In January at the webinar, we were exploring and examining the law which at present requires that when an employer is contemplating a decision to adopt measures and policies which will significantly alter and affect the lives of their workers, like a vaccination, such a decision cannot be unilateral. At that time, in January, there was no vaccine distribution in T&T so the discussion was academic.
Today, the broader discussion is really whether employers should make vaccination mandatory or should workers be encouraged to voluntarily receive the vaccination.

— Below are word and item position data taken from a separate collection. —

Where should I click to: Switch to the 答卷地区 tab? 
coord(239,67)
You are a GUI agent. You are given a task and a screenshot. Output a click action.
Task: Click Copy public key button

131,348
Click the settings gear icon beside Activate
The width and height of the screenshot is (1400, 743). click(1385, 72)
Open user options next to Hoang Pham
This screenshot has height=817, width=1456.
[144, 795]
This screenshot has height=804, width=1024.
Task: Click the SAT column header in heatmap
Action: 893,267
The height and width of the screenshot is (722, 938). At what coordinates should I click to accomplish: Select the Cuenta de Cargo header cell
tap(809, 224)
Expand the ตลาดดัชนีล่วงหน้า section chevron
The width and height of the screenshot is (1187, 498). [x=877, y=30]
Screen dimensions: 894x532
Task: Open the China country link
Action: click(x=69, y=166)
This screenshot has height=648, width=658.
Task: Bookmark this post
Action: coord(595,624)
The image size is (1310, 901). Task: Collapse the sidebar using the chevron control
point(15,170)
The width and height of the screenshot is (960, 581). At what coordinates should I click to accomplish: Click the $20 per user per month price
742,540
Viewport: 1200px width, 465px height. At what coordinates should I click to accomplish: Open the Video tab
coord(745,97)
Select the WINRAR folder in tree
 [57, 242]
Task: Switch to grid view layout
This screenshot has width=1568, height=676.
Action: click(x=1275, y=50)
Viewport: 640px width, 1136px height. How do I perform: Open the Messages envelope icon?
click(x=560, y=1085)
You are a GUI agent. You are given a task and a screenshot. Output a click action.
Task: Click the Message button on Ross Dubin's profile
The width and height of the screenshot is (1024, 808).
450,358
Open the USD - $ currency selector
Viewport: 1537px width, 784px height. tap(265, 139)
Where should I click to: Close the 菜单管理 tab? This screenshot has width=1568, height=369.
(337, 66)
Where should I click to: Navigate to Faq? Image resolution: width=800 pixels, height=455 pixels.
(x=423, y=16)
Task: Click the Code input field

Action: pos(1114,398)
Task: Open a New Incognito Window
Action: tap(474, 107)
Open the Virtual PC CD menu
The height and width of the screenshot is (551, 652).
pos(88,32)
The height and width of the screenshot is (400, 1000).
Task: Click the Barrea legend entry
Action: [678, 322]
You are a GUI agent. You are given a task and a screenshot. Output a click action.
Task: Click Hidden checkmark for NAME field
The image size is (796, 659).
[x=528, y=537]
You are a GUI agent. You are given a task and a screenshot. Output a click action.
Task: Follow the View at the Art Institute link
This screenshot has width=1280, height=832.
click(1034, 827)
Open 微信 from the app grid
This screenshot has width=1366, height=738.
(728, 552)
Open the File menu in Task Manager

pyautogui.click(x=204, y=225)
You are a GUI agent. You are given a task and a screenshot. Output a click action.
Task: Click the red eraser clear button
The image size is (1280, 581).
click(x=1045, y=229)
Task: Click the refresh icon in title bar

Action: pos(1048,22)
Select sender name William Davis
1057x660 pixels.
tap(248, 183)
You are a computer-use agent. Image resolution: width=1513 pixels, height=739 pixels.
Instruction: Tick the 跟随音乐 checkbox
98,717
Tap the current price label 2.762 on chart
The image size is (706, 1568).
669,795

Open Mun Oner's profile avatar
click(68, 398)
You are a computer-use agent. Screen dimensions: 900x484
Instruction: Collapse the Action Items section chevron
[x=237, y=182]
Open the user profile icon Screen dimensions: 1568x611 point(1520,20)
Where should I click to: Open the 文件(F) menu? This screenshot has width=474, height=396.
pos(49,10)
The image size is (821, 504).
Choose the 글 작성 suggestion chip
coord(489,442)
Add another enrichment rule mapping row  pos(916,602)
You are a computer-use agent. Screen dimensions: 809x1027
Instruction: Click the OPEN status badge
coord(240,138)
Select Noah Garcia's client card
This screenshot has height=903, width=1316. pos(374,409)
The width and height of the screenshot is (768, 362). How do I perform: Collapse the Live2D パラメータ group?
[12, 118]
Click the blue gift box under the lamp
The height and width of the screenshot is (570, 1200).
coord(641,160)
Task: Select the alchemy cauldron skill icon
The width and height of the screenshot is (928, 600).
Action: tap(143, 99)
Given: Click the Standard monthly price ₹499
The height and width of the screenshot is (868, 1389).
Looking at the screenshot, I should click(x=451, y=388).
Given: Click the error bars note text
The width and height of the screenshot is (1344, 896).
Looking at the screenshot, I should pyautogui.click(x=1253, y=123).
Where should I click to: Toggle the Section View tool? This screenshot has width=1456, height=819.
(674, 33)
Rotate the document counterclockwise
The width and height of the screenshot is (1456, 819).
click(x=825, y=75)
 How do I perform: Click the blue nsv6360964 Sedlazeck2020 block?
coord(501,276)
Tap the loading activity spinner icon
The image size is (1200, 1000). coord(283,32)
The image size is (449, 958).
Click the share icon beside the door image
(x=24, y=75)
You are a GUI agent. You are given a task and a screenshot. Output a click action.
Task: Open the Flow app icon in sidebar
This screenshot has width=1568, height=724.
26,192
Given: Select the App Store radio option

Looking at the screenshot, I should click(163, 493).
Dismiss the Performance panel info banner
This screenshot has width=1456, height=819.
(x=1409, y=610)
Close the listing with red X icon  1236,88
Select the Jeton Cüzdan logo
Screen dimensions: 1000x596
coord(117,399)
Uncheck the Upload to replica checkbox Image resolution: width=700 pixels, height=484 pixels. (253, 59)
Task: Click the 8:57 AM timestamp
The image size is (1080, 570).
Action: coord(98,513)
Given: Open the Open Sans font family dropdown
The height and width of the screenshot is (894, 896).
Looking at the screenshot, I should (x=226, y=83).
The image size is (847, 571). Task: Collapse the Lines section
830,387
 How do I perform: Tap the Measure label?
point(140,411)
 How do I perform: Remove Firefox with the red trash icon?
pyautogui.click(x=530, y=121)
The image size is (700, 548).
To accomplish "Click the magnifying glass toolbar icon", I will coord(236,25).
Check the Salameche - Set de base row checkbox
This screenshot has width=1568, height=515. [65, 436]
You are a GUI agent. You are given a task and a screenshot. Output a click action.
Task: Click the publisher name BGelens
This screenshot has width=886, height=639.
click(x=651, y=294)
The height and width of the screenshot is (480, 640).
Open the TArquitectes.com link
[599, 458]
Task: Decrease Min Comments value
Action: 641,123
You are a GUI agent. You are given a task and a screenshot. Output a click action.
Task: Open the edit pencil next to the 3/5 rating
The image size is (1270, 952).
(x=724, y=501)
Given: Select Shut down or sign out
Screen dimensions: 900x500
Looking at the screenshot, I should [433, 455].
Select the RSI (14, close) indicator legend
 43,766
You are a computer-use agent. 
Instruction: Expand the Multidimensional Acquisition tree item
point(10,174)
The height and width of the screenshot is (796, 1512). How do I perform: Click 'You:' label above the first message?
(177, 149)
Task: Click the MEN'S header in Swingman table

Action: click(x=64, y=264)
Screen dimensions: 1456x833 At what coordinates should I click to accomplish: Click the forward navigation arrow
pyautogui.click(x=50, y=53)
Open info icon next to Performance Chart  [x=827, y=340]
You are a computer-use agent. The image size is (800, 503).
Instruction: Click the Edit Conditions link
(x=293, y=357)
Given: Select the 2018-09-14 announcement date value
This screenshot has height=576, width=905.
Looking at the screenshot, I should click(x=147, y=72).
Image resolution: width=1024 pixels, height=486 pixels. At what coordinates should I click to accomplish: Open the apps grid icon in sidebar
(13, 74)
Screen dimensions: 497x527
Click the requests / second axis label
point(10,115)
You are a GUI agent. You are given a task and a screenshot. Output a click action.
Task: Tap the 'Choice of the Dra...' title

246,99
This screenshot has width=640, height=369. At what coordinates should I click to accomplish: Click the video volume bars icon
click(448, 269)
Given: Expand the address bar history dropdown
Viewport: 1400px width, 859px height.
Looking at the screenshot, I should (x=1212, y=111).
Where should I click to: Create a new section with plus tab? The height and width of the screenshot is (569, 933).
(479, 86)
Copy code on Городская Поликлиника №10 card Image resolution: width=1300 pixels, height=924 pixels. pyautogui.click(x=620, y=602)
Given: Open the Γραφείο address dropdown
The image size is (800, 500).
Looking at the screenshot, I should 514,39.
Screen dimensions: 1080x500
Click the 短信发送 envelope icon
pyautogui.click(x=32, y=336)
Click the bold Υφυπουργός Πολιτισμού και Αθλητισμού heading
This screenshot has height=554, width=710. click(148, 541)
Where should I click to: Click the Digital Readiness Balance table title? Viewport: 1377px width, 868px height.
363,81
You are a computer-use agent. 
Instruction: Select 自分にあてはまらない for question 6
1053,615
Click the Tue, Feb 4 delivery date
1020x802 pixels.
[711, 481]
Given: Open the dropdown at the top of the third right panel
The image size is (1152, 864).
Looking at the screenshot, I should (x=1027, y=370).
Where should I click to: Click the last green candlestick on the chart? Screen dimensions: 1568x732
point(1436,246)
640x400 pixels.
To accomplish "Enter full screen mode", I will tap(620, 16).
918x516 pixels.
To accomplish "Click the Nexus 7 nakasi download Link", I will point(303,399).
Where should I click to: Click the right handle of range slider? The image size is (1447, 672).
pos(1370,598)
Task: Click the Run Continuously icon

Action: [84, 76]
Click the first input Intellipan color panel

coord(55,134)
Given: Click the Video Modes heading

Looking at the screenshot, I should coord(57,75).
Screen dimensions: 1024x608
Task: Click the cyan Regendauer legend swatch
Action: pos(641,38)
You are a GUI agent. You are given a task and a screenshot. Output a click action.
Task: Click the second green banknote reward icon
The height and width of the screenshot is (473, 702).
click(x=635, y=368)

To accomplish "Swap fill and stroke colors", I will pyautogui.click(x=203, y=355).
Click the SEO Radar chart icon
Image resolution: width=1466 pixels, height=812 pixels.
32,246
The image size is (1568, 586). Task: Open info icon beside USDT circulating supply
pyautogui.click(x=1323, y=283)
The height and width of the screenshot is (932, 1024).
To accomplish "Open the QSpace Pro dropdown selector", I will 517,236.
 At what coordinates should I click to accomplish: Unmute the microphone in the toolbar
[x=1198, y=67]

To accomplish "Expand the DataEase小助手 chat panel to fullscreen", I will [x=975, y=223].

By far the vast majority of the workforce in countries throughout the world have used the voluntary approach to vaccination. In this country, public health regulations have been put in place by the State to protect citizens. The Government, the largest employer of workers in this country, is encouraging voluntary vaccination of the population, as like many other countries. Therefore if and when, there is a decision to be made on whether there should be voluntary or mandatory vaccination at the workplace; employers may want to take the Government’s position on board before a final decision is made.
I will repeat, in my view, the Chamber was only gathering information on the law and exploring different areas of workplace practice to assist its members. The issue of vaccination was a very small part of that discussion.
The current situation with this pandemic is extremely fluid and it keeps changing every day. What pertains today may not pertain to tomorrow. Who knows what will be implemented in the future, in the world of work, in the continuous fight against this pandemic.
I urge members of the workforce and fellow citizens to follow all the protocols, guidelines and regulations which are in place to fight this virus. And at all times, in everything that you do, consider whether your actions will save a life or whether by your actions you contribute to someone’s demise including yours.
Thomas-Felix is a member of the Committee of Experts on the Application of Conventions and Recommendations of the International Labour Organisation. In that committee, she specialises in maritime law and occupational safety and health. She is also a judge at the International Monetary Fund Administrative Tribunal.